Ada
satu fase dalam hidup kita sebagai remaja hingga dewasa yang notabene
sedang mencari pasangan hidup, kita akan mengalami yang namanya putus
cinta.
Tidak hanya sekali tetapi dua, tiga, bahkan berkali-kali. Seberapa
kalinya hingga membuat kita surut asa, tergantung pada masing-masing
individu. Ada yang sekali saja sudah cukup membuat keder hatinya; ada
yang berkali-kali hingga Tuhan yang tahu sampai rasa muak yang amat
sangat itu muncul pada pasangan atau orang yang disukai.
Nah, ketika fase patah hati ini melanda, mau tidak mau kita harus tetap melanjutkan hidup. Seringnya, masa-masa yang disebut move on
ini dilanda kesulitan saat kita berusaha melupakan
orang-yang-pernah-kita sayangi-tapi-menyakiti--perasaan-kita. Dalam
usaha melupakan ada banyak cara yang bisa dilakukan. Lazimnya, sih, cara
yang banyak dipakai ini dengan mencari orang lain yang dapat
mengalihkan perhatian kita dari masa lalu kita. Cara ini konon katanya
terbukti paling ampuh untuk membantu kita melewati fase move on ini.
Aku
akan membagi sedikit ceritaku. Aku hanya pernah berpacaran sekali
selama hampir 4 tahun. Cukup mengagetkan, sih, kalau untuk orang
setaraku saat itu yang masih berkisar kelas XI bangku SMA. Aku
menghabiskan waktu yang sangat panjang untuk hubungan yang tidak sehat
dan menyakitkan ini. Tapi ya dasarnya memang aku orang yang totalitas
termasuk dalam hal memberi kasih sayang, untuk melewati fase putus yang
tidak baik-baik juga cukup menyakitkan.
Singkatnya,
yang sebenarnya tidak singkat, aku melewati kurang lebih setahun untuk
mencapai fase di mana aku bisa mengabaikan sang mantan ini. Cukup sulit
karena si mantan ini memang agak clingy dan aku sudah muak
dengan semua yang dilakukannya. Setahun itu aku mencapai suatu titik di
mana aku sudah tidak ada rasa, tapi masih ada yang kosong dan agak
menyakitkan. Yaaa, menurut beberapa orang, seseorang dapat dikatakan move on kalau sudah ada gebetan baru.

Aku sedikit menentang anggapan itu, dulunya. Mengapa? Bagiku, move on
dengan cara seperti itu hanya membuat kita bergantung kembali pada
orang lain. Kita terlepas dari ketergantungan terhadap mantan
pacar/gebetan/apapun itu lah gelarnya, tetapi akan kembali jatuh dalam
ketergantungan pada orang yang baru.

Aku menentangnya, setidaknya sampai aku mulai mengerti kenapa orang lain diperlukan untuk move on. Memang benar, sih, hanya saja itu terletak pada fase akhir dari move on, yaitu membuka hati untuk orang lain. Itulah saat kita benar-benar move on.

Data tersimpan
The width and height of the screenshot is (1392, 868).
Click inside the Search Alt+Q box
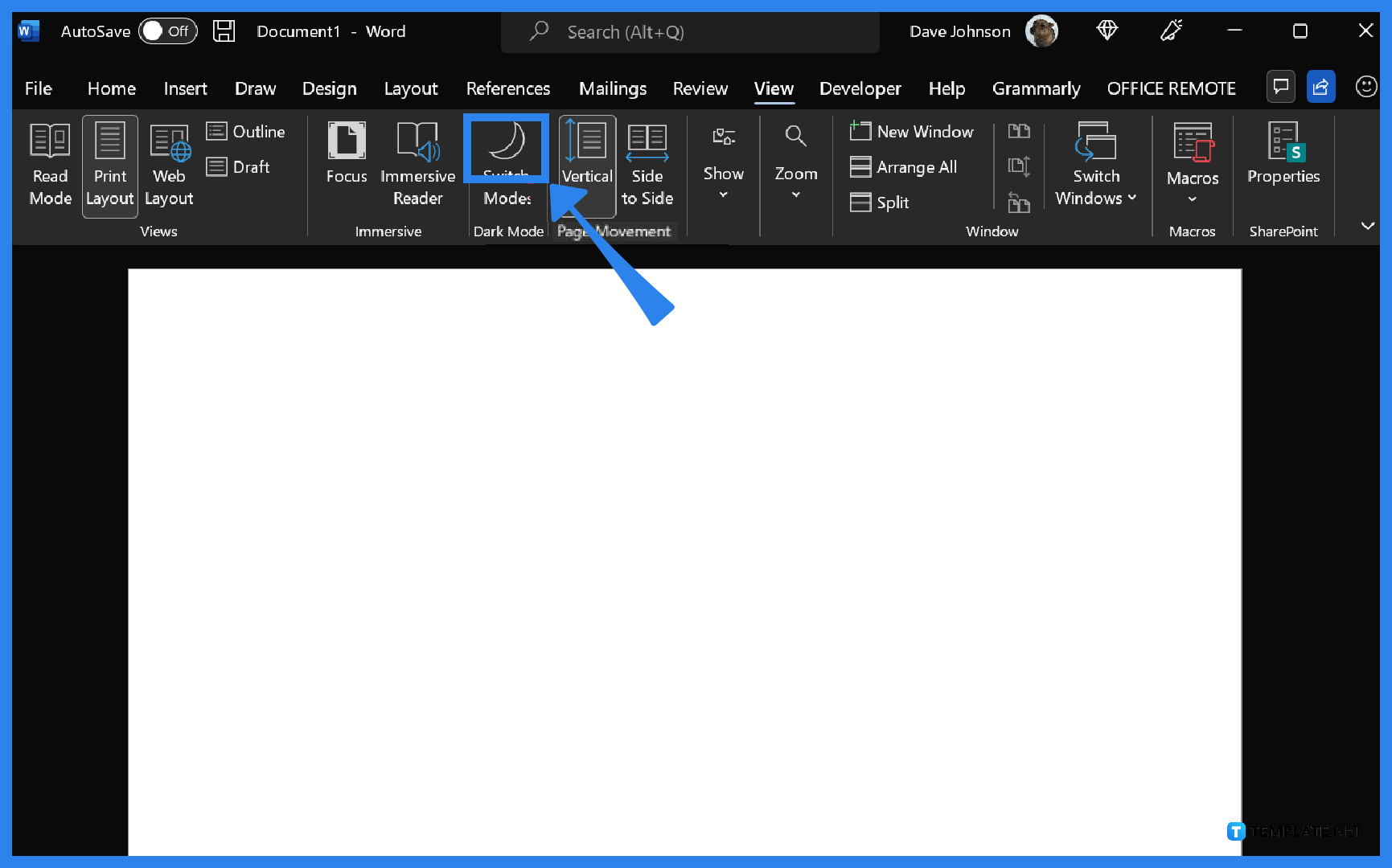coord(690,32)
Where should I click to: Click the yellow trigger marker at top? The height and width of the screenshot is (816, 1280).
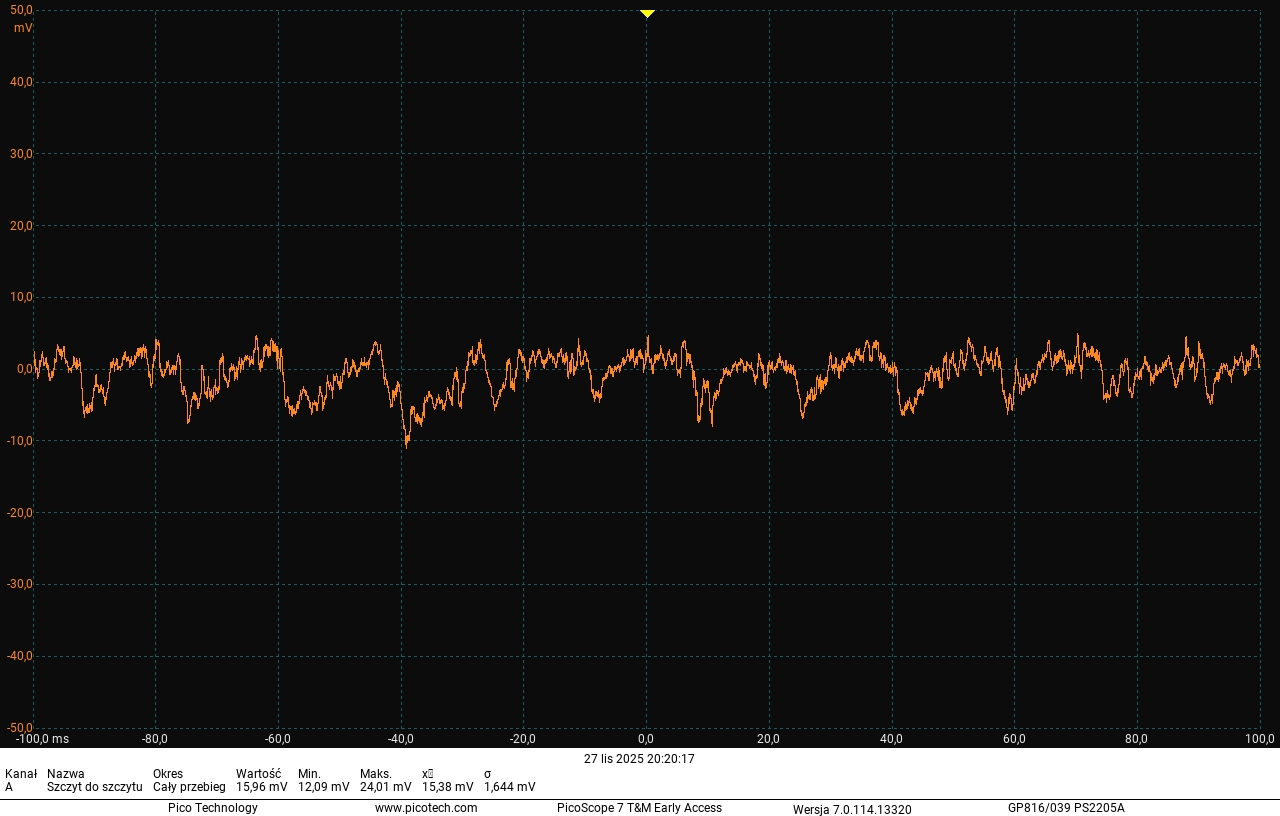click(647, 14)
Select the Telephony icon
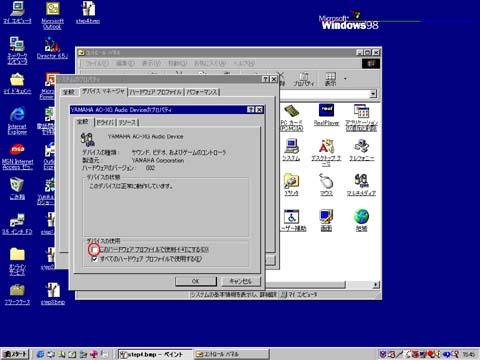Image resolution: width=480 pixels, height=360 pixels. pyautogui.click(x=361, y=146)
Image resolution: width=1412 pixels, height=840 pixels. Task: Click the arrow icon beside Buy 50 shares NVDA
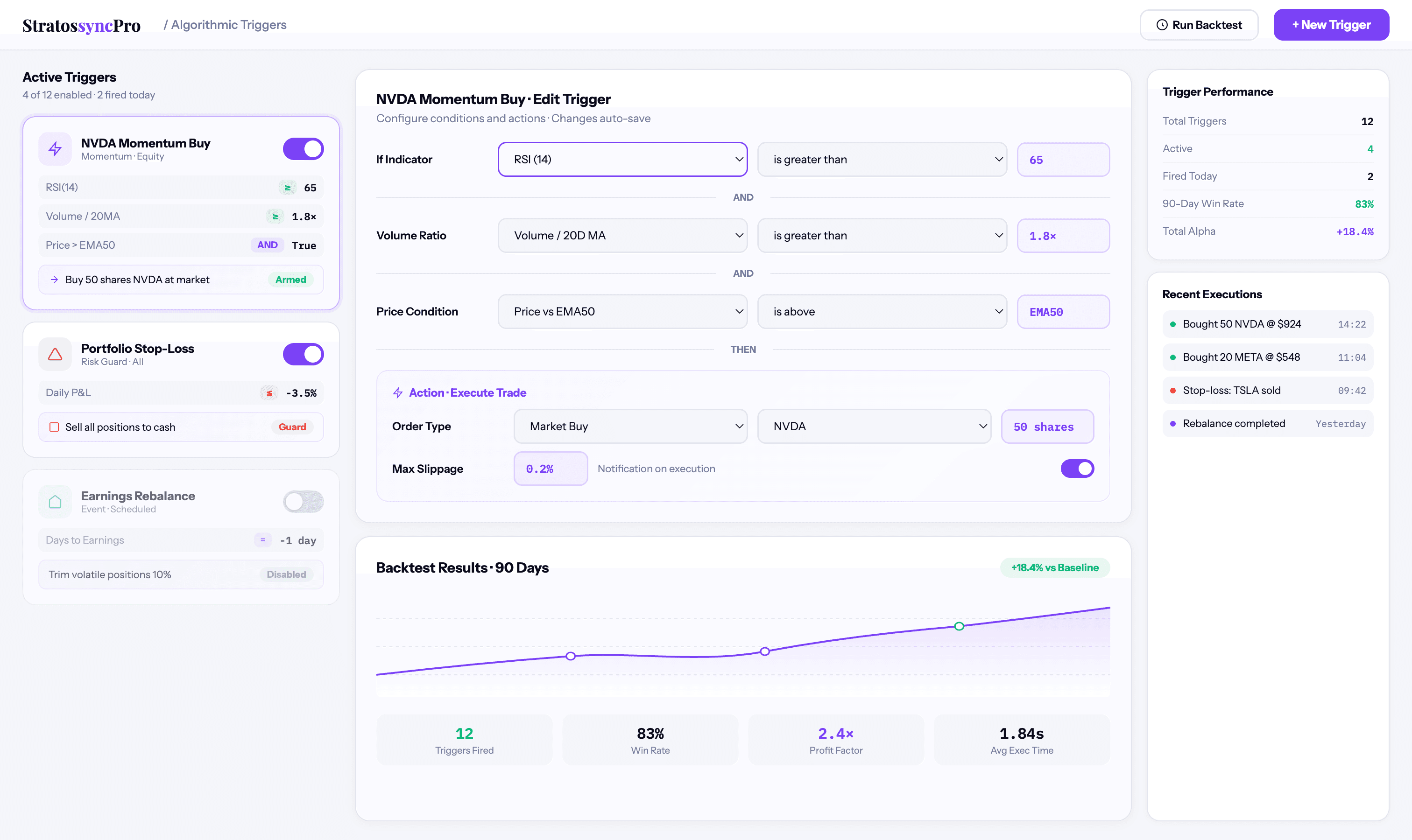coord(55,279)
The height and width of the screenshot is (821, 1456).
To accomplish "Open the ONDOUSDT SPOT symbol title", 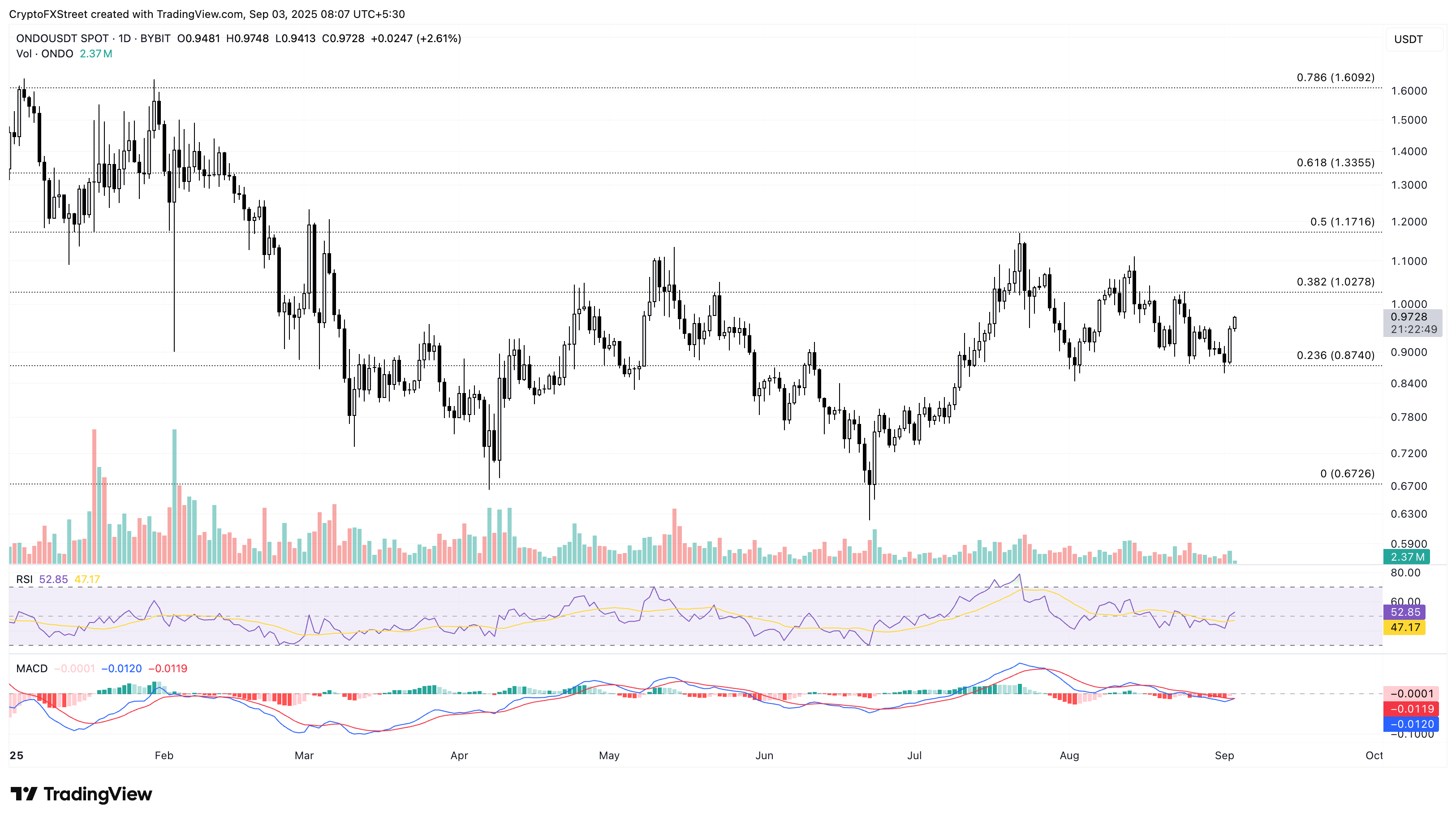I will click(62, 39).
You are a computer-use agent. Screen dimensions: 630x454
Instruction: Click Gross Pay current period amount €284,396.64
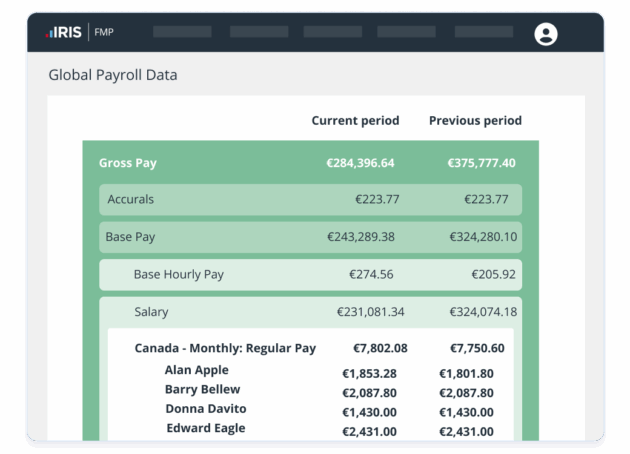click(360, 163)
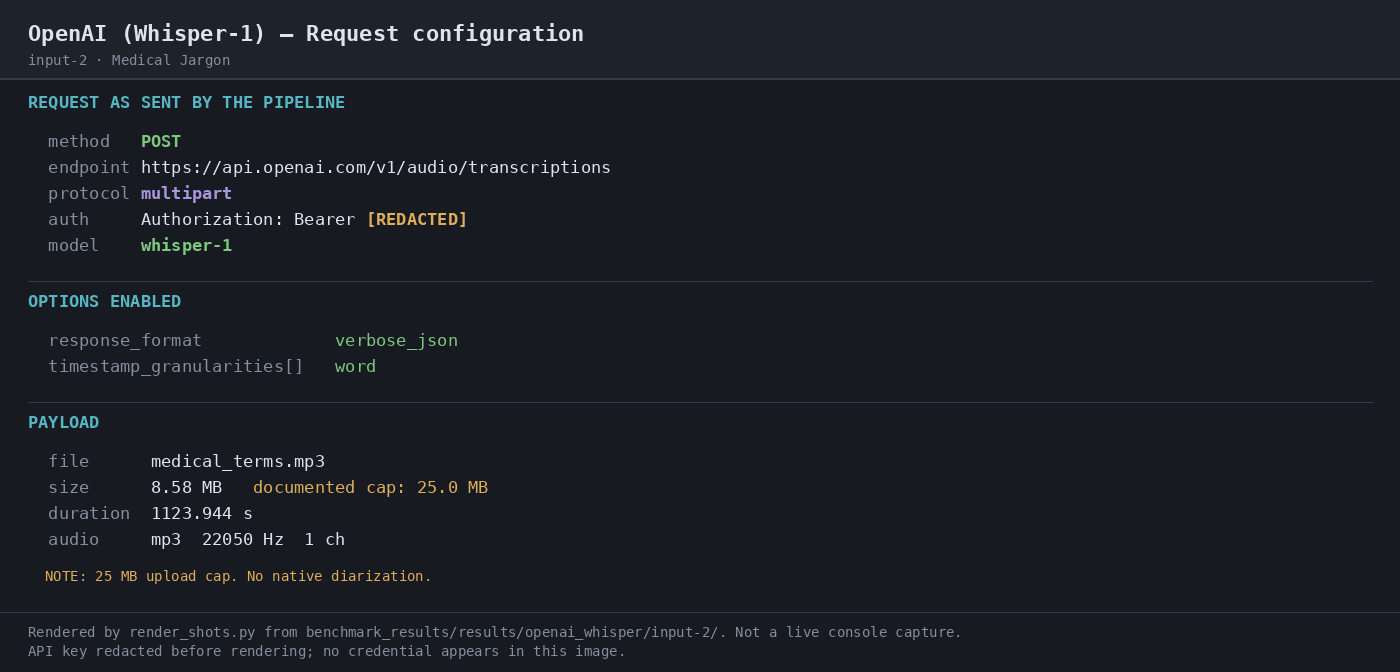1400x672 pixels.
Task: Select the medical_terms.mp3 file name
Action: pos(238,461)
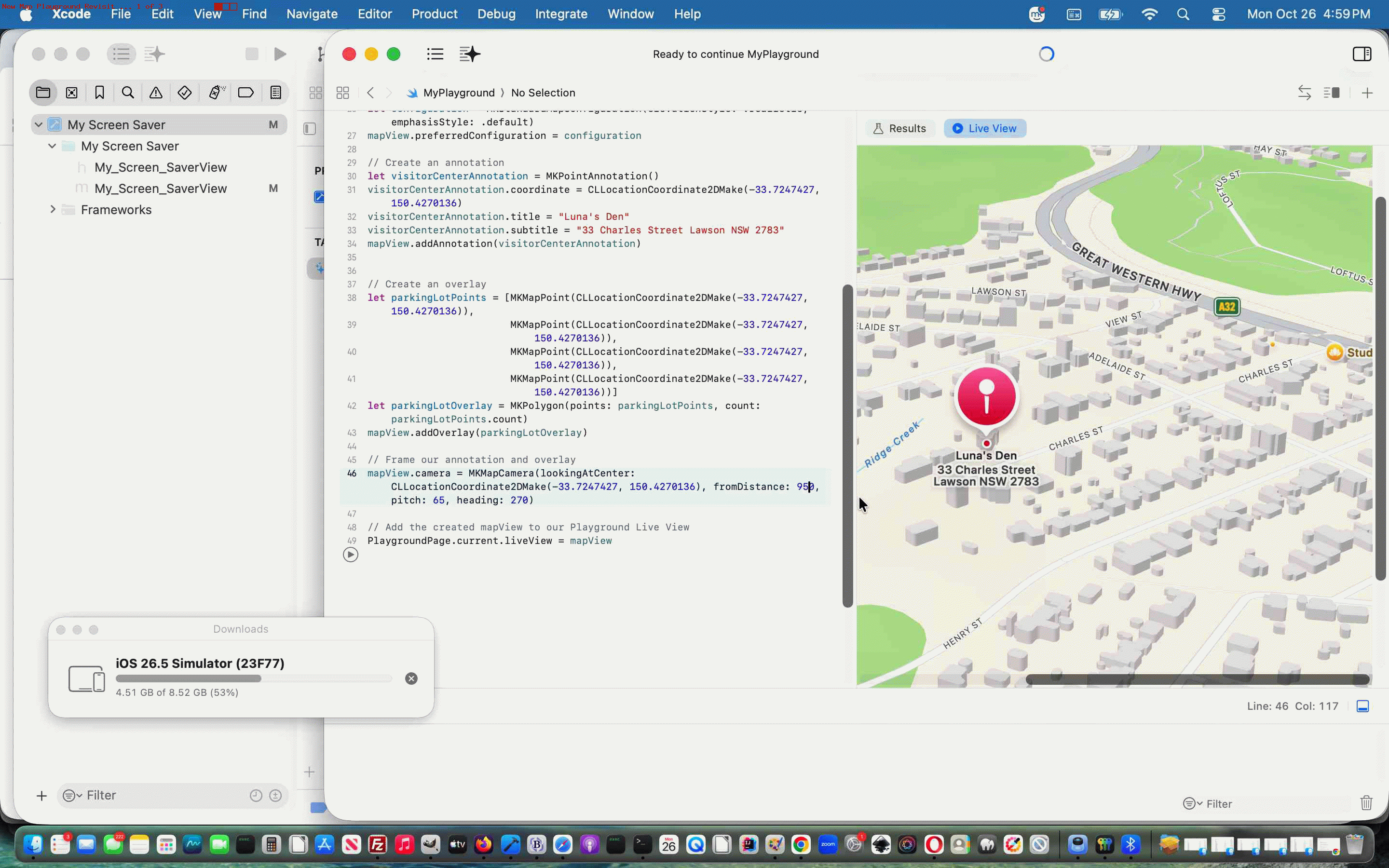This screenshot has width=1389, height=868.
Task: Cancel the iOS 26.5 Simulator download
Action: click(411, 678)
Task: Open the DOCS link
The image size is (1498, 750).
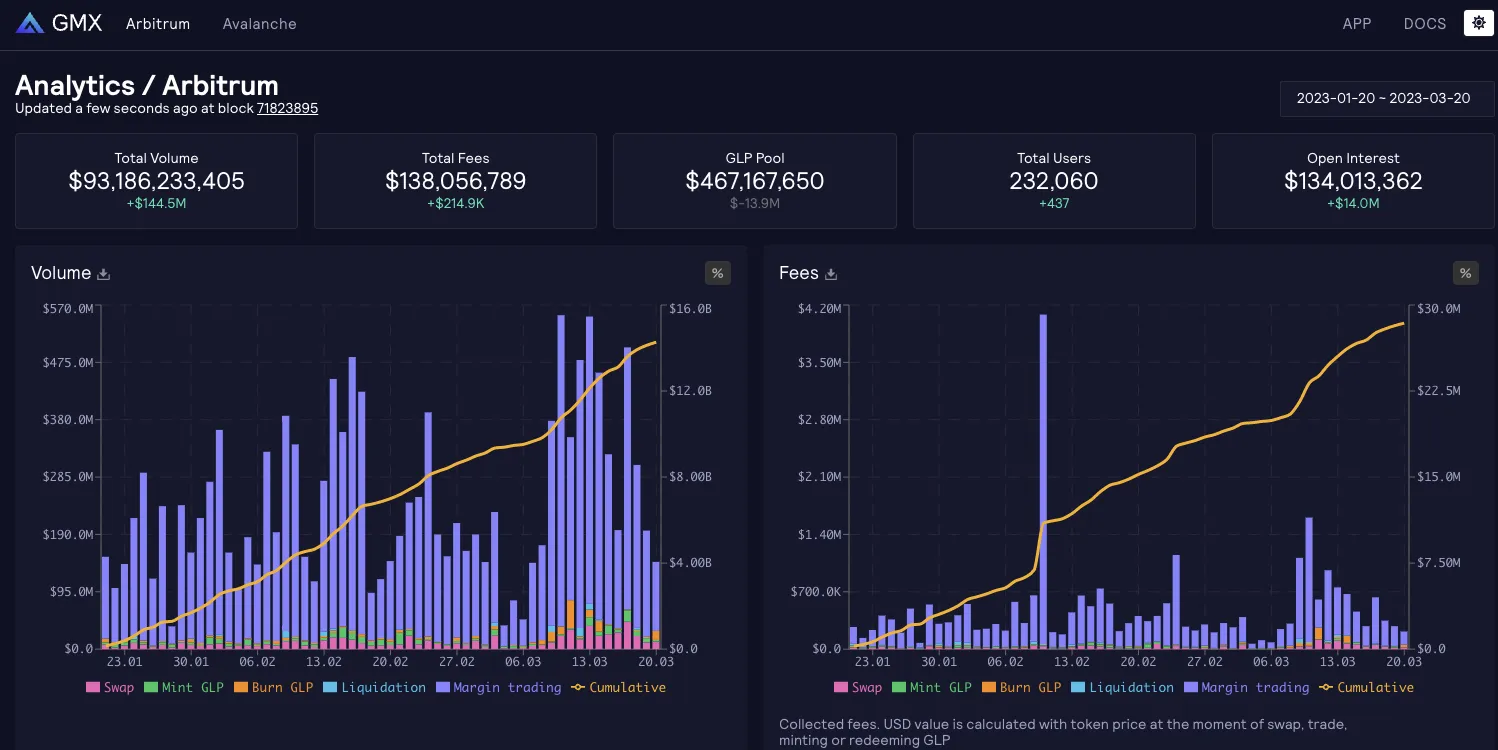Action: [x=1424, y=23]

TUGAS 1
Tulis ulang daftar data tersimpan dari baris pertama hingga baris yang memuat "click(647, 14)", kedua ujungnya ikut, lengkap dengan perintahnya, tetapi tanpa gambarnya. Skalakan setiap koordinat dalam jawaban dengan mengalikannya 1,85, lalu bulatkan ke bilangan bulat terdekat (angka setengah dibulatkan ke atas).
TUGAS 2
Sambung kutipan tentang move on setelah putus cinta, mulai sesudah kalimat terakhirnya.

JAWABAN 1
The width and height of the screenshot is (1392, 868).
Click inside the Search Alt+Q box
coord(1277,59)
Where should I click to: Click the yellow trigger marker at top? The height and width of the screenshot is (816, 1280).
click(1197, 26)

JAWABAN 2
Kalau
aku, yaaa, jujur saja aku menemui orang seperti itu saat setahun lebih
sejak aku putus karena aku sibuk move on dengan melawan diri sendiri
agar tidak kembali ke pengaruh mantan. Saat itu memang teman saja. Malah
awalnya tidak dekat. Dia juga baru putus dan belum move on, jadi yah sama-sama cerita-cerita saja lah. Membagi beban itu membuat bahu lebih ringan.
Akhirnya,
yah, cukup dekat sih. Obrolan juga tidak ada habisnya (waktu itu).
Rasanya tertawa jadi mudah sekali. Dan ada harapan bahwa sekali lagi
mungkin hidup dan orang lain tidak selalu semengecewakan masa lalu.
Hubungan terasa mudah, sebagai teman.
Tapi
bagaimana kalau mulai tumbuh rasa lain? Rasanya, tidak mau berteman
saja. Timbul juga pertanyaan, memang bisa cewek dan cowok benar-benar
hanya jadi sahabat? Tunggu, deh. Memang kalau kamu anggap dia sahabatmu,
dia juga menganggapmu sahabatnya? Semuanya jadi serba ribet ketika kita
self-aware karena adanya perasaan lain ini. Parahnya lagi kalau dia memutuskan benar-benar move on
saat dia mulai dekat dengan kamu. O oh, apa ini? Apakah dia juga
merasakan hal yang sama? Ditambah chat yang tiada henti. Pusing deh.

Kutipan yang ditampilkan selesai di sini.